In the Sample Size and Power window, specify:
Alpha
is the significance level, usually 0.05. This implies a willingness to accept (if the true difference between standard deviation and the hypothesized standard deviation is zero) that a significant difference is incorrectly declared 5% of the time.
Hypothesized Standard Deviation
is the hypothesized or baseline standard deviation to which the sample standard deviation is compared.
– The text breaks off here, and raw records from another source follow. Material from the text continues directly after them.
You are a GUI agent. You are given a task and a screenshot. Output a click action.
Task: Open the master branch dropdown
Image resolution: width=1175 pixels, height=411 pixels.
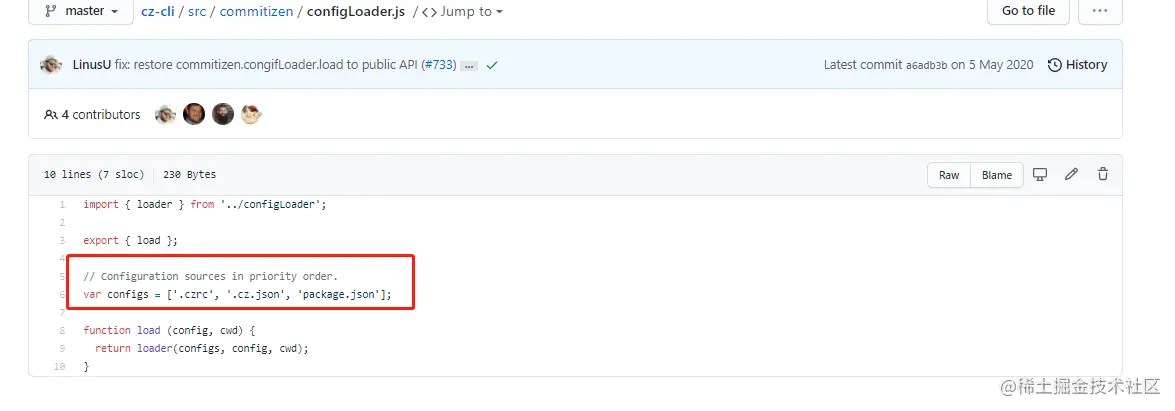(x=82, y=11)
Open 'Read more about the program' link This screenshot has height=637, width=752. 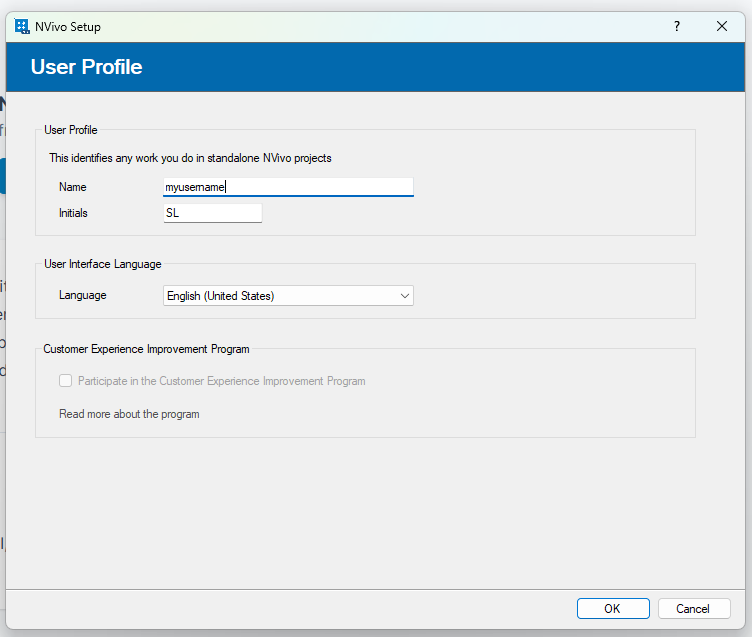pos(129,414)
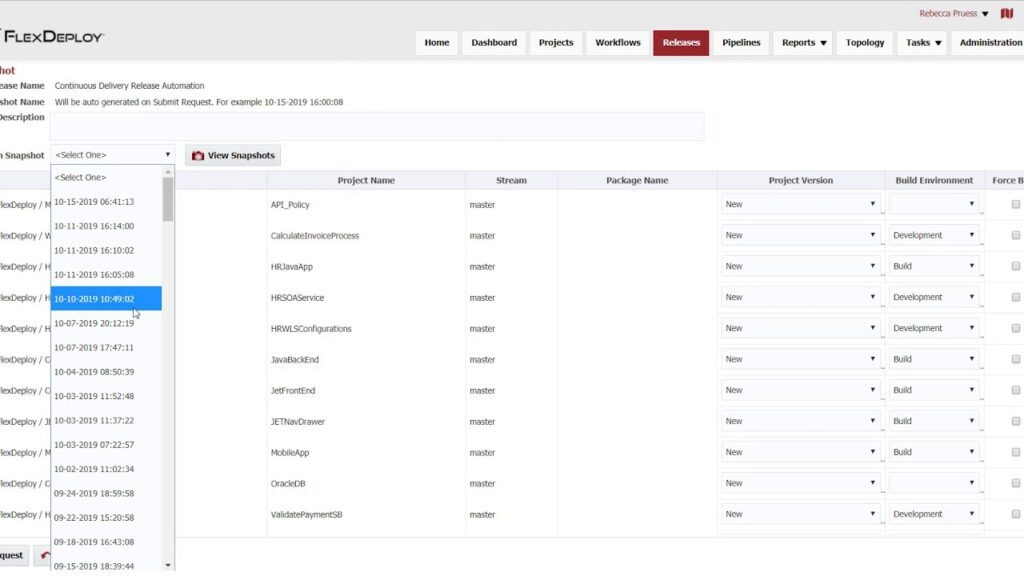Image resolution: width=1024 pixels, height=576 pixels.
Task: Enable Force Build for MobileApp
Action: (1016, 454)
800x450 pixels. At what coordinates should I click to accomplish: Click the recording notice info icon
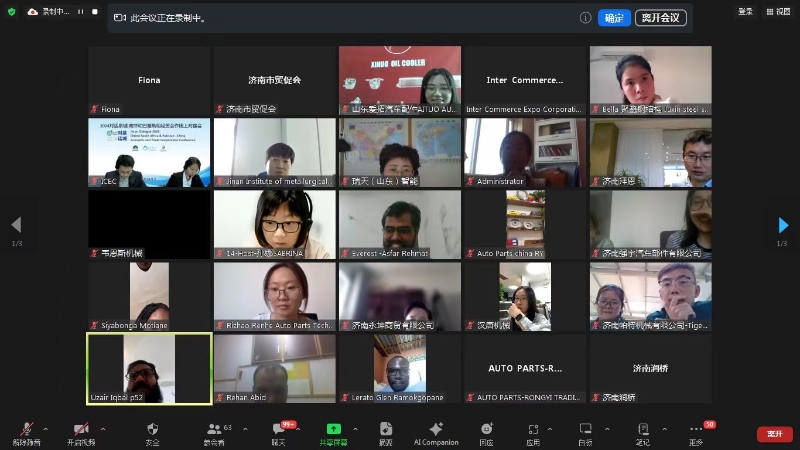(x=586, y=18)
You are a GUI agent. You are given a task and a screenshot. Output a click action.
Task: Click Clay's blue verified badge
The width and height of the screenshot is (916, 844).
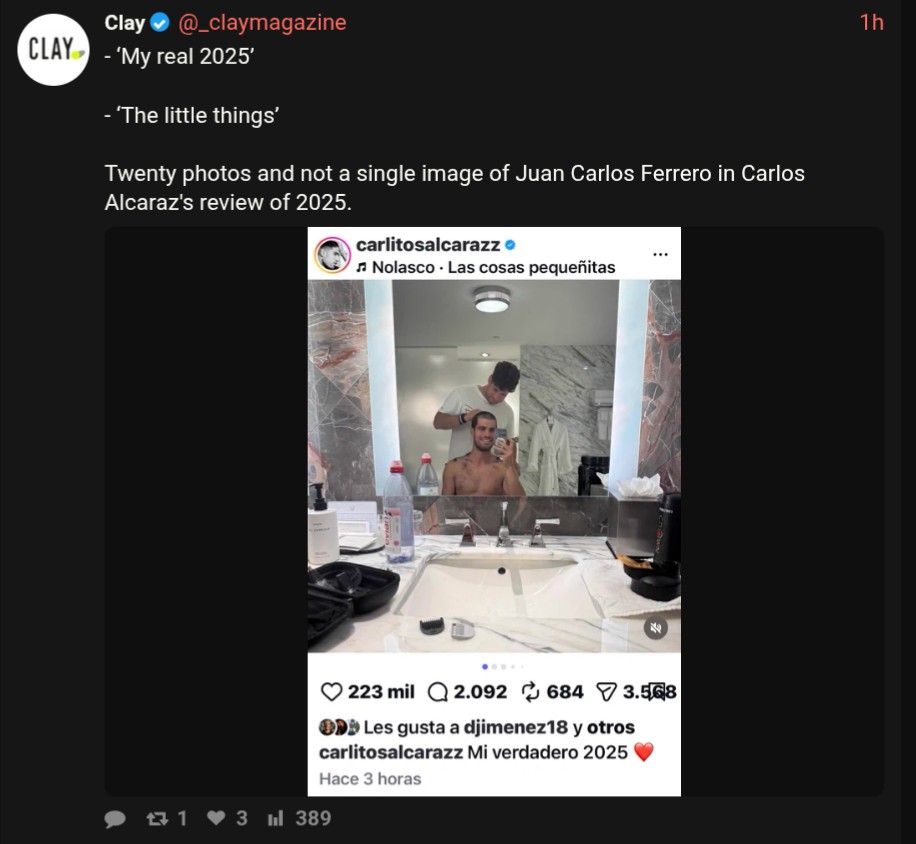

Alternative Standard Deviation
can select Larger or Smaller from the menu to indicate the direction of the change you want to detect.
Difference to Detect
is the smallest detectable difference (how small a difference you want to be able to declare statistically significant). For single sample problems this is the difference between the hypothesized value and the true value.
Sample Size
is how many experimental units (runs, or samples) are involved in the experiment.
Power
is the probability of declaring a significant result. It is the probability of rejecting the null hypothesis when it is false.
In the lower part of the window you enter two of the items and the Sample Size and Power calculation determines the third.
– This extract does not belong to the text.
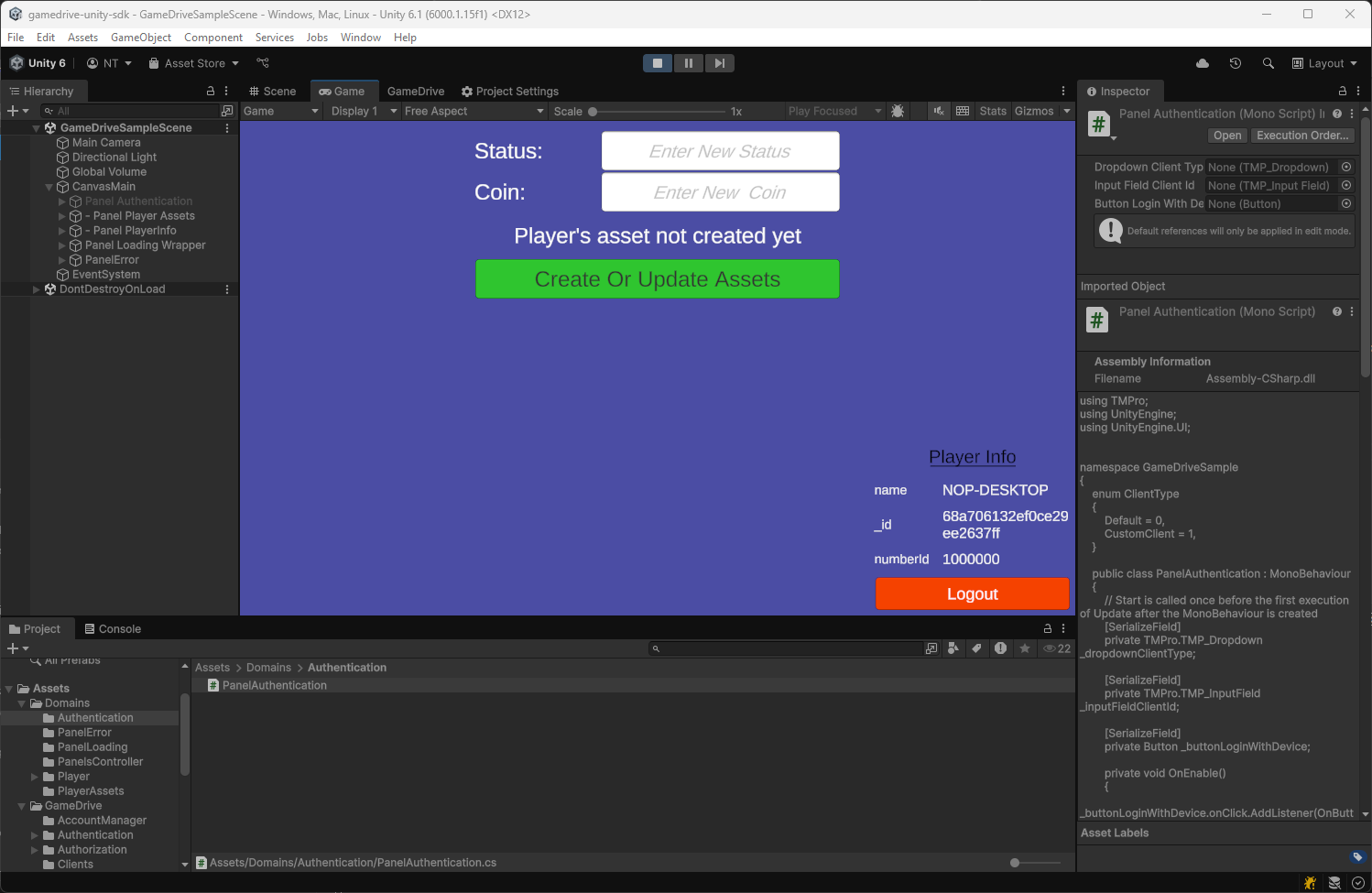Collapse the CanvasMain object in Hierarchy
The width and height of the screenshot is (1372, 893).
click(49, 186)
Some examples in this chapter use engineering examples from the online manual of The National Institute of Standards and Technology (NIST). You can access the NIST manual examples at http://www.itl.nist.gov/div898/handbook.
One Sample Standard Deviation Example
One example from the NIST manual states a problem in terms of the variance and difference to detect. The variance for resistivity measurements on a lot of silicon wafers is claimed to be 100 ohm-cm. The buyer is unwilling to accept a shipment if the variance is greater than 155 ohm-cm for a particular lot (55 ohm-cm above the baseline of 100 ohm-cm).
In the Sample Size and Power window, the One Sample Standard Deviation computations use the standard deviation instead of the variance. The hypothesis to be tested is:
H0: σ = σ0, where σ0 is the hypothesized standard deviation. The true standard deviation is σ0 plus the difference to detect.
In this example the hypothesized standard deviation, σ0, is 10 (the square root of 100) and σ is 12.4499 (the square root of 100 + 55 = 155). The difference to detect is 12.4499 – 10 = 2.4499.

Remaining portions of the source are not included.